Running a sample Web crawl of oracle.com

You can examine the configuration and operation of the Web Crawler by running a sample Web crawl. The sample is located in the <install path>\IAS\workspace\conf\web-crawler\polite-crawl directory.

The sample crawls http://www.oracle.com with a pre-configured seed file (endeca.lst) in the <install path>\IAS\workspace\conf\web-crawler\default directory.

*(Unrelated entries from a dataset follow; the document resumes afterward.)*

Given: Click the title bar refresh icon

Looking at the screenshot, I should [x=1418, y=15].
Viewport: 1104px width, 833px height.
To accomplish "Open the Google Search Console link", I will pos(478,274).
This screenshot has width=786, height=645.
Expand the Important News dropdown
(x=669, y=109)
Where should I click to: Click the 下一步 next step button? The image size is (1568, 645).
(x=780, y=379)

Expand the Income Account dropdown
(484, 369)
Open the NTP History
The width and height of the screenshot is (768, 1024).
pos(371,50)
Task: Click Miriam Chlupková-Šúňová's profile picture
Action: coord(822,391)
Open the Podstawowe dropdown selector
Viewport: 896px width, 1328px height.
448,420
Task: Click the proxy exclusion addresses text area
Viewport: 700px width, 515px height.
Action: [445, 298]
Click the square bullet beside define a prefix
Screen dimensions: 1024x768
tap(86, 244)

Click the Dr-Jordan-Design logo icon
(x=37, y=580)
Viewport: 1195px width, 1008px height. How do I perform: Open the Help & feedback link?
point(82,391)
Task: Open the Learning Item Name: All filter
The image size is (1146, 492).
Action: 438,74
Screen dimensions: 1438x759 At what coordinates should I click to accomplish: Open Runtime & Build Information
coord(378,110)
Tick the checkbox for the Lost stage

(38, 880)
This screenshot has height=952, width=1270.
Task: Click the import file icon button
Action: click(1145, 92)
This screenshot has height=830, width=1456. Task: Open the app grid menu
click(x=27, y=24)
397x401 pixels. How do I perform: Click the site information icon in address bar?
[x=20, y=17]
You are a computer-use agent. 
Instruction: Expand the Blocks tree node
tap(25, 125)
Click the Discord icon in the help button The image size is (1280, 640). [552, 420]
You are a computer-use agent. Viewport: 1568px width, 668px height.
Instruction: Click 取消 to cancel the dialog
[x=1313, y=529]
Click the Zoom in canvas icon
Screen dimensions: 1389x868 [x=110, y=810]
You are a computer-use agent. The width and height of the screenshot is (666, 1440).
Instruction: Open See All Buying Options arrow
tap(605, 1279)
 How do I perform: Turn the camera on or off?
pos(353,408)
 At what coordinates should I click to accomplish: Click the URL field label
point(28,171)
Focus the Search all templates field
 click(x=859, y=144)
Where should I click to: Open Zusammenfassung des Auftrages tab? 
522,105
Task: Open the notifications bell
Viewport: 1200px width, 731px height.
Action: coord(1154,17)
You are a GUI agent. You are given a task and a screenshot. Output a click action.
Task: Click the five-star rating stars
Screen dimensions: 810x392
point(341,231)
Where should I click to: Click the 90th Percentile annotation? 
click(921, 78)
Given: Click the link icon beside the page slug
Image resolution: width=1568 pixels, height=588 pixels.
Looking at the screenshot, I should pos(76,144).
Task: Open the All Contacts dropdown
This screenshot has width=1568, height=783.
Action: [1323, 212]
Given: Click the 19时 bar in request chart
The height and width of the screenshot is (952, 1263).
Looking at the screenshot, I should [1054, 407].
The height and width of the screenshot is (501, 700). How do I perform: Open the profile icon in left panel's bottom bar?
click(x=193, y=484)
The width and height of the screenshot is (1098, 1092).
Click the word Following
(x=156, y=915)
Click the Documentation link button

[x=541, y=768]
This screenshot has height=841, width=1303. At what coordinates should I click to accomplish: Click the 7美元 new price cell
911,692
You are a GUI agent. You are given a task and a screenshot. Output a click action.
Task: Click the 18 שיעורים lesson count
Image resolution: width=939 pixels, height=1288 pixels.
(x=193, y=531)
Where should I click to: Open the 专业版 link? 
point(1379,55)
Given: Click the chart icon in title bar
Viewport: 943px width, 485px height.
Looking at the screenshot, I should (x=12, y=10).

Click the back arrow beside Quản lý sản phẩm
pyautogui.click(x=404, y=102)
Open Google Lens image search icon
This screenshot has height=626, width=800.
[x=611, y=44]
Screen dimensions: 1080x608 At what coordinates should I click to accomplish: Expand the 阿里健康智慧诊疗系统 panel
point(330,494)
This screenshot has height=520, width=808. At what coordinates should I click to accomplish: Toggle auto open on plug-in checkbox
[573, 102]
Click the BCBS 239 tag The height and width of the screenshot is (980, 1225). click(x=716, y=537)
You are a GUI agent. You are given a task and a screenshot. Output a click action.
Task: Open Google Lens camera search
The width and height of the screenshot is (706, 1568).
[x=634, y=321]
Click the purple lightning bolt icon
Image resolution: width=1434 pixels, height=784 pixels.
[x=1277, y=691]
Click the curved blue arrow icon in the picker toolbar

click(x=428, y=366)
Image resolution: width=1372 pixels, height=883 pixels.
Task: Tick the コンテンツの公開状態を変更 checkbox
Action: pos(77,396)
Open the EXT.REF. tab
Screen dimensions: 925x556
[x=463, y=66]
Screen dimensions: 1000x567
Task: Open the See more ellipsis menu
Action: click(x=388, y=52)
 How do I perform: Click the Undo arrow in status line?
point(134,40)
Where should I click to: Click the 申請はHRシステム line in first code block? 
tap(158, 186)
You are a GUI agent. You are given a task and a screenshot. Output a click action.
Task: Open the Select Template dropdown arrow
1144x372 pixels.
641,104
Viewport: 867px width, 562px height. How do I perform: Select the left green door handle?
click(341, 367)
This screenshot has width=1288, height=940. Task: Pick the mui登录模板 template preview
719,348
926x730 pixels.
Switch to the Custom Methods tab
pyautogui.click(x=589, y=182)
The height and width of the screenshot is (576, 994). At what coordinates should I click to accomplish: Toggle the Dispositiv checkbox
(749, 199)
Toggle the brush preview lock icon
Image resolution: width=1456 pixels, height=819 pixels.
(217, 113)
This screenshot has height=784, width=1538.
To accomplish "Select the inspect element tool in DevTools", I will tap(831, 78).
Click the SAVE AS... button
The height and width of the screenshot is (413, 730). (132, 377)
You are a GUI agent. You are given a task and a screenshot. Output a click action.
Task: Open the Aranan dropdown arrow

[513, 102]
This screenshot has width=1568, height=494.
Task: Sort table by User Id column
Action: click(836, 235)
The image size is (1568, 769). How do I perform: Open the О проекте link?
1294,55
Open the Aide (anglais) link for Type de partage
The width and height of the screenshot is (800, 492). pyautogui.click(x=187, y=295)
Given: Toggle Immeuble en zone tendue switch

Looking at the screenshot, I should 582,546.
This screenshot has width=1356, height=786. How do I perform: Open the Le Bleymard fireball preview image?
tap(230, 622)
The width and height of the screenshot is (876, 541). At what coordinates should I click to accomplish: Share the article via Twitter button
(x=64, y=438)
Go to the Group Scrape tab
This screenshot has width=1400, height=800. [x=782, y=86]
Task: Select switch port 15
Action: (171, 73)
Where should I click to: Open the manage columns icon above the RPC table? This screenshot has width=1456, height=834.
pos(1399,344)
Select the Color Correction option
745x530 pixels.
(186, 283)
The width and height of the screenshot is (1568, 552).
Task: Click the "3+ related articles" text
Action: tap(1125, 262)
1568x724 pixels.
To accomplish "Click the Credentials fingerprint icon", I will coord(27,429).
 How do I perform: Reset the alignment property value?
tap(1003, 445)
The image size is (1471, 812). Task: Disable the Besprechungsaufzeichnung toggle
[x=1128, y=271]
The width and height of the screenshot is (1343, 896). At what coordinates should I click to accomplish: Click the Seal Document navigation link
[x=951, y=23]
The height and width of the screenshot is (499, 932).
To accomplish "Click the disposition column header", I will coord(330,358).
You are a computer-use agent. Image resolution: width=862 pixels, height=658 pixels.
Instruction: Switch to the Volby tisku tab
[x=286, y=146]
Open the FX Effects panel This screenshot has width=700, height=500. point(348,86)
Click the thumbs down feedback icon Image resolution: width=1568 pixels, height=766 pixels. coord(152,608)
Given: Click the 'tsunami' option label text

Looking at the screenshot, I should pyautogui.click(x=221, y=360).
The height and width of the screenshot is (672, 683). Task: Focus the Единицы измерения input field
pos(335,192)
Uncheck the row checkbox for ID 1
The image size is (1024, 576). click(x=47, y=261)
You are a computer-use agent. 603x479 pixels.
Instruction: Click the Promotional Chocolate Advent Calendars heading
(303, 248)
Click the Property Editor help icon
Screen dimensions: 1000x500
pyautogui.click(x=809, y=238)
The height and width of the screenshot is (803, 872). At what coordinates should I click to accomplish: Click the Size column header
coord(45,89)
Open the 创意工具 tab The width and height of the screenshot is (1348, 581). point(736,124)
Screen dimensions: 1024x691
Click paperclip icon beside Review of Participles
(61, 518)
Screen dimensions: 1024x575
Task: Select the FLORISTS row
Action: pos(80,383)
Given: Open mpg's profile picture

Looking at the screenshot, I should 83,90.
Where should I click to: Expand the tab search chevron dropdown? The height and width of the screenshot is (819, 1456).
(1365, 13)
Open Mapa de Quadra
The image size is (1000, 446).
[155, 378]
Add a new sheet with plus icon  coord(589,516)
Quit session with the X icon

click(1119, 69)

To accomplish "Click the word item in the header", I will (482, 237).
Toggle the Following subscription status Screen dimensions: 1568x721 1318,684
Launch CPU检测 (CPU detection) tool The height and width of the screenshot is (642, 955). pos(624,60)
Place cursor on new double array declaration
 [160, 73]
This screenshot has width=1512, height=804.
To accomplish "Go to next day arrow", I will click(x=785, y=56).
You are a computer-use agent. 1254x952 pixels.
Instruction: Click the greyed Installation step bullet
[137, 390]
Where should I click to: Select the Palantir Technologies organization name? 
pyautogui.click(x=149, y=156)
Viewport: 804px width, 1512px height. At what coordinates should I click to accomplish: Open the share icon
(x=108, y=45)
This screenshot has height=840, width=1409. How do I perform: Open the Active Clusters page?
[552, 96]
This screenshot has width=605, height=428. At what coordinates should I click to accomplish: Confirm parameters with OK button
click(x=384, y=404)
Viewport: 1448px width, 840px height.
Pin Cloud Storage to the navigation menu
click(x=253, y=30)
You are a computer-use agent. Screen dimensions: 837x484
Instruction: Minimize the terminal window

The sample crawl is configured to output the records as uncompressed XML. The XML format allows you to easily read the output file to confirm that the crawl collected records. The site.xml file also specifies polite-crawl-workspace as the name of the workspace directory.

To run the sample crawl:

  1. Open a command prompt window.
  2. Change to the <install path>\IAS\<version>\bin directory.
  3. Run the web-crawler script with the -d flag set to 0 to crawl only the root of the site.
    Here is a Windows example:
    web-crawler -c C:\Oracle\Endeca\IAS\workspace\conf\web-crawler\polite-crawl 
    -d 0 -s C:\Oracle\Endeca\IAS\workspace\conf\web-crawler\default\endeca.lst
    If the crawl begins successfully, you see the INFO progress messages.

When finished, the Web Crawler displays: Crawl complete. The output file named polite-crawl.xml is in the <install path>\IAS\<version>\bin\polite-crawl-workspace\output directory.